Update on Visualizing 2001: A Space Odyssey

One of my major goals in this project is to streamline the process of creating a visualization by freeing myself from ImageJ. I’m currently working on a Python script which nominally accomplishes this goal, and I figure this is as good a time as any to give you all an update.

My shotorg script makes use of several free software tools. Perhaps the most essential is shotdetect, a program written by Google software engineer Johan Mathe that computes the time at which each shot begins and exports the data to an xml file. From there it’s just a matter of using the Beautiful Soup Python library to read the data (specifically the millisecond at which each shot begins and how many milliseconds it lasts) and feed arguments to ffmpeg, which will rip the specified frames from the film and place them in their own directory.

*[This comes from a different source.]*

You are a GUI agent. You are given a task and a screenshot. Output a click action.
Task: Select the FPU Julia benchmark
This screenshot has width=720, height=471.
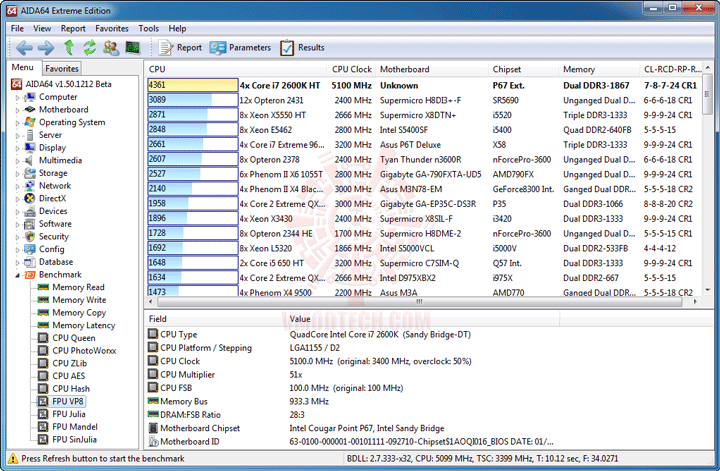pyautogui.click(x=68, y=414)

Running the organize function on 2001: A Space Odyssey according to my current settings creates 596 folders and 27570 png files totaling 133.9 MB. This is the point in the process when I would normally turn to ImageJ; however, I’ve found that ImageMagick is able to do almost everything I want faster, simpler, and more reliably than ImageJ. I can also run ImageMagick from the command line, which makes it much easier to integrate into my Python script. The two visualization functions I’ve written so far, visualize and loop, transform each shot into a 1-row “film strip” montage and an animated gif, respectively. I wanted to make the visualize function go even further, composing each film strip into a larger montage of each shot in the film arranged chronologically from top to bottom, but doing so causes ImageMagick to run out of memory long before completing its task. Luckily I was able to run the function on several chunks of the film and finish the composition in GIMP.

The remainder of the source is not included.